Further, we analyzed the intramolecular and intermolecular interactions prevailing within these residues. EphA2 Iso619 in the nucleotide-binding loop interacts with ATP, and modulates nucleotide-binding affinity within the kinase domain. EphA3 Val688 forms a hydrophobic interaction with Gly687 and Ala671 present near the nucleotide-binding groove and maintains the groove geometry. In the C-lobe, EphA5 Leu791, EphA7 Leu749, EphB4 Leu731, and EphB3 Leu749 forms hydrophobic interaction and hydrogen bonds with conserved tyrosine residue present in the catalytic loop. Thus, these intermolecular interactions maintain the molecular conformation of the conserved tyrosine residues and regulate phosphorylation. It has been reported that mutations interfering with the phosphorylation of conserved tyrosine residues promote tumor formation in prostate cancer [34]. Therefore, though these residues do not reside in functional regions, they can significantly influence catalytic activity. It has also been found that EphB4 Val748 forms a hydrogen bond with Gly699, Asn698, and hydrophobic interaction with Met696 present in the hinge region. The hinge region is a flexible loop connecting N-lobe and C-lobe to allow transition between the active and inactive conformation of kinases. Thus, a change in interaction patterns within the region affects transitions between the conformations. The LBD of Eph is responsible for interaction with ephrin and thus, residues involved in the binding interface are of great importance. EphA3 Phe152 forms non-bonded interactions with ephrin A5. Whereas, EphA4 Leu33 and Leu43 form non-bonded interactions with Phe136 and Arg135, respectively allowing formation of a homodimer essential for receptor activation. Additionally, EphA3 Iso109 was identified to be a crucial residue as it forms hydrophobic interaction with Arg104 and Leu111, which further interacts with the ephrinA5. However, in the ephrins class of protein, EphrinA2 Trp112 was found to interact through weak hydrophobic interaction with Ser58 of EphA4. Thus, a mutation in this residue can prevent interaction between EphA4 and ephrin A2.

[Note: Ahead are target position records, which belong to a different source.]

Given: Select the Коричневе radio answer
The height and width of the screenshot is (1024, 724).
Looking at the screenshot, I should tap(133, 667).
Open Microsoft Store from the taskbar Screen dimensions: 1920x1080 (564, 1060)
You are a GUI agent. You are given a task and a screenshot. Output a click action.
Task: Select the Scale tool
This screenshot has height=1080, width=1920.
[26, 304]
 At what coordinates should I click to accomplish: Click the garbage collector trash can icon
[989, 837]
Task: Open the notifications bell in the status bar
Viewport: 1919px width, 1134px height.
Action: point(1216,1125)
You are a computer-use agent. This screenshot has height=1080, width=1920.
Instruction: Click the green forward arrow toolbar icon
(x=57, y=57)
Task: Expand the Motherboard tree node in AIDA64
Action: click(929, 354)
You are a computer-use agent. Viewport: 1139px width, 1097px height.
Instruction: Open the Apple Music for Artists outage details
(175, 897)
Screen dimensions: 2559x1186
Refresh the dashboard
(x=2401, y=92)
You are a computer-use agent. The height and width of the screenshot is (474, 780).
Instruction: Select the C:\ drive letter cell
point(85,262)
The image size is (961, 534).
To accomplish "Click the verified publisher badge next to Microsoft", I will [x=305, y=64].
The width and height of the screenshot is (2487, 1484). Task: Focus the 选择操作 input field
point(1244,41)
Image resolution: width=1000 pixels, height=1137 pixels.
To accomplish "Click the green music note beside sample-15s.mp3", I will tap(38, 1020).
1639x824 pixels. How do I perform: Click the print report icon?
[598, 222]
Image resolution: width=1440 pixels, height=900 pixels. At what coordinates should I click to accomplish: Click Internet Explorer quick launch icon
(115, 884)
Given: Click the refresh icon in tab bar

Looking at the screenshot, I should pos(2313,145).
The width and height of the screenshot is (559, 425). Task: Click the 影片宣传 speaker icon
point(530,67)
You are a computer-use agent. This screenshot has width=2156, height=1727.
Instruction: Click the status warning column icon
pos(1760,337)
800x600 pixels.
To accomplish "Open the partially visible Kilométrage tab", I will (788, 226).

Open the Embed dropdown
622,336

From the 80 residues harbouring the predicted pathogenic and unstable mutations, a final 32 were found to be located at critical functional regions and possess essential interactions with residues that can influence receptor-ligand activity (Supplementary Table 2).

Significant structural alterations have been observed in Ephrin A2 Trp112Cys and EphA7 Leu749Phe mutants

Among the 32 mutations found across different cancer types, seven mutations are reported in NSCLC (Fig. 2). Different reports suggest the crucial role of Eph in NSCLC wherein the expression pattern and activity varies with Ephs [12,35-42]. EphA7 was reported to be overexpressed and correlated to tumor proliferation in NSCLC [41]. In another study, silencing of EphA7 in A549 cells was reported to reduce cell viability, invasion, and metastasis [40]. Furthermore, mutations in RTKs have been linked to therapy resistance in NSCLC. EGFR Thr790Met mutation has been reported to be responsible for 60% of resistance against tyrosine kinase inhibitors. Similarly, multiple mutations in ALK—Leu1196Met, Leu1152Arg, Cys1156Tyr, Ser1206Tyr, and Gly1269Ala were reported to induce resistance to ALK inhibitors [11]. Thus, considering the importance of Eph in NSCLC, we analyzed these seven mutations for structural alterations using molecular dynamic simulation. To compare structural alterations perturbations due to the mutations RMSD, RMSF, Rg, SASA, and secondary structural changes were analyzed (Table 1).

Fig. 2.

Schematic representation of wild type and mutated residues. (A) Ephrin A2 receptor binding domain Trp112Cys. (B) EphA3 ligand binding domain Phe152Ser. (C) EphA3 kinase domain Ala749Asp. (D) EphA3 kinase domain Trp790Cys. (E) EphA7 kinase domain Leu749Phe. (F) EphB1 kinase domain Gly685Cys. (F) EphB4 kinase domain Val748Ala. Wild type residues are indicated in blue and mutant in pink.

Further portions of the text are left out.